_WORKING DATA_:
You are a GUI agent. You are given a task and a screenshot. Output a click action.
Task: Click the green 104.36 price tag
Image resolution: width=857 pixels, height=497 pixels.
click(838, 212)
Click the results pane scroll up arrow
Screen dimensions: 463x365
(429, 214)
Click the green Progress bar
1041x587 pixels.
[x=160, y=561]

_WORK REQUEST_:
All of the entries must be quoted exactly; please include each one.

_RESPONSE AREA_:
You are a GUI agent. You are given a task and a screenshot. Output a click action.
Task: Click the green 104.36 price tag
Image resolution: width=857 pixels, height=497 pixels.
click(838, 212)
Click the results pane scroll up arrow
Screen dimensions: 463x365
(429, 214)
Click the green Progress bar
1041x587 pixels.
[x=160, y=561]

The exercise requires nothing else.